# REQUIRED ACTION:
Below are the records. List every line holding the word "height".

Pixel coordinate grounding data:
○ ○ ○ ○ ○ ○ ○
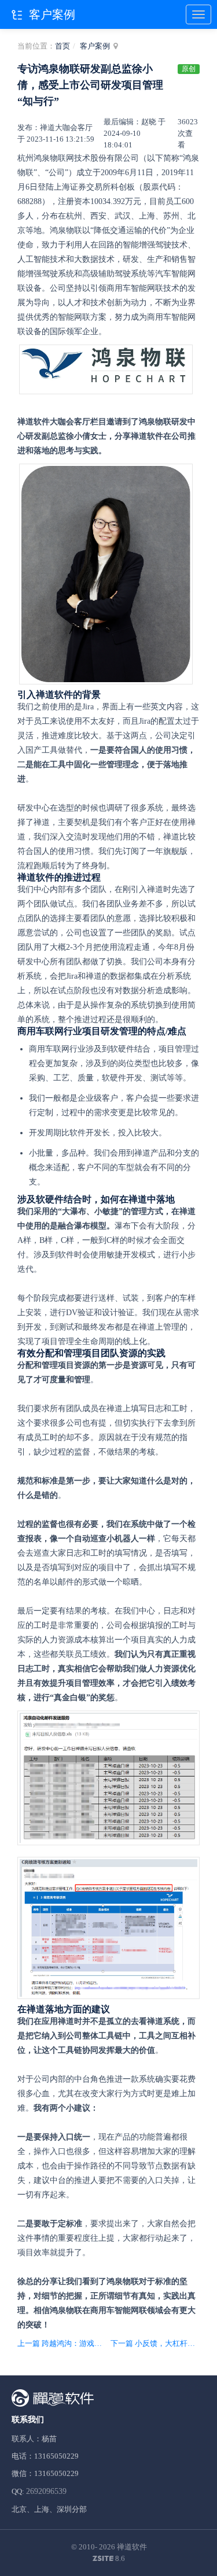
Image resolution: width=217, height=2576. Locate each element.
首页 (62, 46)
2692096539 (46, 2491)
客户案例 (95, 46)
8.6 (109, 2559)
○ ○ ○ ○ ○ ○ ○
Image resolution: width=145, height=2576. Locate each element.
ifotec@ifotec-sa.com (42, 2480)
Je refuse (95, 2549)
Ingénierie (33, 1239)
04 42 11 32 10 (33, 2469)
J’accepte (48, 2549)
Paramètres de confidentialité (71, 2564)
○ ○ ○ ○ ○ ○ ○
# REPLY TO THE EXERCISE:
Image resolution: width=217, height=2576. Locate each element.
Image resolution: width=145, height=2576. Locate each element.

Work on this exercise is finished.